▸ How to complete this task:
Please restate exactly the lines of the data below, beginning with the line containing "[Följ oss på LinkedIn] (112, 2212)" and ending with the last line.

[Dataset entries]
■ ■ ■ ■ ■ ■ ■

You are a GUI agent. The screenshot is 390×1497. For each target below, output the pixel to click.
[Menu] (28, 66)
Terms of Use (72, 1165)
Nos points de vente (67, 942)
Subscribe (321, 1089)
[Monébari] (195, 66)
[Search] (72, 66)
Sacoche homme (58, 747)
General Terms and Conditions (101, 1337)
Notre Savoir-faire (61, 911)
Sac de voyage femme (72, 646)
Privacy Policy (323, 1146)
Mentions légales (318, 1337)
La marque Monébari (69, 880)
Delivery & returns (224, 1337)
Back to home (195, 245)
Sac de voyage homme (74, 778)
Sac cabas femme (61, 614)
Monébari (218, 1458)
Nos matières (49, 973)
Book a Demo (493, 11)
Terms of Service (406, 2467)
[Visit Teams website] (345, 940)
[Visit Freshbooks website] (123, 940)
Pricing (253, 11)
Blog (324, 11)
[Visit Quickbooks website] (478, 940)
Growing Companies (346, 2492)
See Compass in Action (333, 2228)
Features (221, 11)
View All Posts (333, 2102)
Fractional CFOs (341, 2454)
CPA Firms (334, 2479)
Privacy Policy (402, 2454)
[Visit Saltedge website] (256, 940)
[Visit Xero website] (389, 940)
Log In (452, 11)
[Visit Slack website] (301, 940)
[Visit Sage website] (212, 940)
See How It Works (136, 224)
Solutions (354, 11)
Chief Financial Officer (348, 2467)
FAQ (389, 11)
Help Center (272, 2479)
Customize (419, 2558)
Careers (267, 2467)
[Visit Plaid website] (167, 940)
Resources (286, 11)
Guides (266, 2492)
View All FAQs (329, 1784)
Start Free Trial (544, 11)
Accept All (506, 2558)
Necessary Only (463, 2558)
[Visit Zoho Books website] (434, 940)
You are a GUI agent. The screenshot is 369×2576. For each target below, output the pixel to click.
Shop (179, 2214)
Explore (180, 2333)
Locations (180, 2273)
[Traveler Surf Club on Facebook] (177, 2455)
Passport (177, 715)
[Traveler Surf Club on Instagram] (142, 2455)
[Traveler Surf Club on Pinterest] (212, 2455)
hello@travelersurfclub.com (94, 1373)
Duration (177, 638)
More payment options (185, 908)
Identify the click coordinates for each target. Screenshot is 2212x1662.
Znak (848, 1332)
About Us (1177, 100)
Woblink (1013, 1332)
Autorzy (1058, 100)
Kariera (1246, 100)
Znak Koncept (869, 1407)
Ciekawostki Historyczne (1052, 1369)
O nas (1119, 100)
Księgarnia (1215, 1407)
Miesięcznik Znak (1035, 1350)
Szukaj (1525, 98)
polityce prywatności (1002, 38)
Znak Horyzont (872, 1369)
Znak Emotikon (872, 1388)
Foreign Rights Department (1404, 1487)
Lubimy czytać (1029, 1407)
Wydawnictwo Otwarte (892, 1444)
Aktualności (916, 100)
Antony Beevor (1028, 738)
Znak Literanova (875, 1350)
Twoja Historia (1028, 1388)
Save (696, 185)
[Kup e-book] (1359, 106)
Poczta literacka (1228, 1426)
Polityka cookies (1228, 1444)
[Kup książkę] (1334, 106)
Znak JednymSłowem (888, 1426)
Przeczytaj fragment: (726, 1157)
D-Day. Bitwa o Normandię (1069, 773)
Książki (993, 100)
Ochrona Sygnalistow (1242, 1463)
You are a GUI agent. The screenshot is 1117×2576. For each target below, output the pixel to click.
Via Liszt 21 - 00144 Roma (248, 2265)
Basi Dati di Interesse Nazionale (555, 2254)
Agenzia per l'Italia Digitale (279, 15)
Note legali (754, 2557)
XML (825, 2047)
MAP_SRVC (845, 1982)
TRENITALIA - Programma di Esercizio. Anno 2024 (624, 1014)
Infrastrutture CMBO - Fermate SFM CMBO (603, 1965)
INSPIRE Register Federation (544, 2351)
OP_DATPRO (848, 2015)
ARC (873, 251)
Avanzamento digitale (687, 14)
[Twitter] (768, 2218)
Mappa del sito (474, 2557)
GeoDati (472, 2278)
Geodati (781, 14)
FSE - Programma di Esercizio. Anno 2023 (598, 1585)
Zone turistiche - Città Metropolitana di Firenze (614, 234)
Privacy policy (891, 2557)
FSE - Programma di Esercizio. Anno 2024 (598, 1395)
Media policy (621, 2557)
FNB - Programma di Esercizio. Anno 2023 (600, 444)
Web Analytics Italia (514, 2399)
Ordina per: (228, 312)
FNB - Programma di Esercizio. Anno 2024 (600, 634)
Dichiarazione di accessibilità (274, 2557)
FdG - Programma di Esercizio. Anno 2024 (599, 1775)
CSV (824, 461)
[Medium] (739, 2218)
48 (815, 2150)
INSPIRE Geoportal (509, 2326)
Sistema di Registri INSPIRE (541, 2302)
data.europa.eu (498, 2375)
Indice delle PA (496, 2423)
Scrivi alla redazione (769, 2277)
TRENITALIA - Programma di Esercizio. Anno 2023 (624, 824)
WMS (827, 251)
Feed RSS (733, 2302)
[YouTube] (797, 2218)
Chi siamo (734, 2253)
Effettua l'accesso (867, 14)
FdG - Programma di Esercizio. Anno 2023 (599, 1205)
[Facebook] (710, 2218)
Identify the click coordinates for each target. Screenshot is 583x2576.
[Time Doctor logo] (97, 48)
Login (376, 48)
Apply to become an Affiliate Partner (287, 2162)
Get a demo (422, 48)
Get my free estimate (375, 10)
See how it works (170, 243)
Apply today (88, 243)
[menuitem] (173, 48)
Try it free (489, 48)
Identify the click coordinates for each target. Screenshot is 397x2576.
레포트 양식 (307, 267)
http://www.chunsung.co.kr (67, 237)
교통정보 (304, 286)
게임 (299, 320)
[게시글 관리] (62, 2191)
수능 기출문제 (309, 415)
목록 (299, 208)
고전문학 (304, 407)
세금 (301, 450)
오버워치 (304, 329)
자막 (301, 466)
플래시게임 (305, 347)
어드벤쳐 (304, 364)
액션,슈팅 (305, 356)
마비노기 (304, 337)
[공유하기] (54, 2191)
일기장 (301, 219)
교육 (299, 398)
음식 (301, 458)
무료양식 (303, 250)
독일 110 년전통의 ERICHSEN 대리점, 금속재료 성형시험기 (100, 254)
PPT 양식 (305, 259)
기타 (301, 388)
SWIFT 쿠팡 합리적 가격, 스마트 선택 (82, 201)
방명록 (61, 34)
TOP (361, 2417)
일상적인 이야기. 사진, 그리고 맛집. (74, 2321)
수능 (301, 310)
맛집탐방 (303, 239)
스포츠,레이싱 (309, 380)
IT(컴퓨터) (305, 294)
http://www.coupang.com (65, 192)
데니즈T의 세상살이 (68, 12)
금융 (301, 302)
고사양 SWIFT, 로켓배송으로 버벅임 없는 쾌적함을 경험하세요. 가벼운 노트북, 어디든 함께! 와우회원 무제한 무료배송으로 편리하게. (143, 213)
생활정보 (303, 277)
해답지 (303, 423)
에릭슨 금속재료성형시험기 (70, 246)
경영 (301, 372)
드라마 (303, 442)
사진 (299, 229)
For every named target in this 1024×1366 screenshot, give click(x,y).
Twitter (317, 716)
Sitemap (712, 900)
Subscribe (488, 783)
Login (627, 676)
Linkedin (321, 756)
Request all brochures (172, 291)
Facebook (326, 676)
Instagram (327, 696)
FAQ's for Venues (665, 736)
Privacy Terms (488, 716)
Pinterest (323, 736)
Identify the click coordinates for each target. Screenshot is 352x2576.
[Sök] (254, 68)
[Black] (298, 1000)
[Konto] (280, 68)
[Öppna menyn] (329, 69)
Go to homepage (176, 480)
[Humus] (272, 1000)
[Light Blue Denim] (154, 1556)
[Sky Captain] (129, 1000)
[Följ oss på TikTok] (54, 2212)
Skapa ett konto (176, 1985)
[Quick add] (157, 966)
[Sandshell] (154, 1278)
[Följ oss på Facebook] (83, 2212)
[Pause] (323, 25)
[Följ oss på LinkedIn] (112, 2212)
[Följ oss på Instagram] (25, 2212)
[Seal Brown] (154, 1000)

■ ■ ■ ■ ■ ■ ■

▸ Answer to this problem:
[Följ oss på LinkedIn] (112, 2212)
[Följ oss på Instagram] (25, 2212)
[Seal Brown] (154, 1000)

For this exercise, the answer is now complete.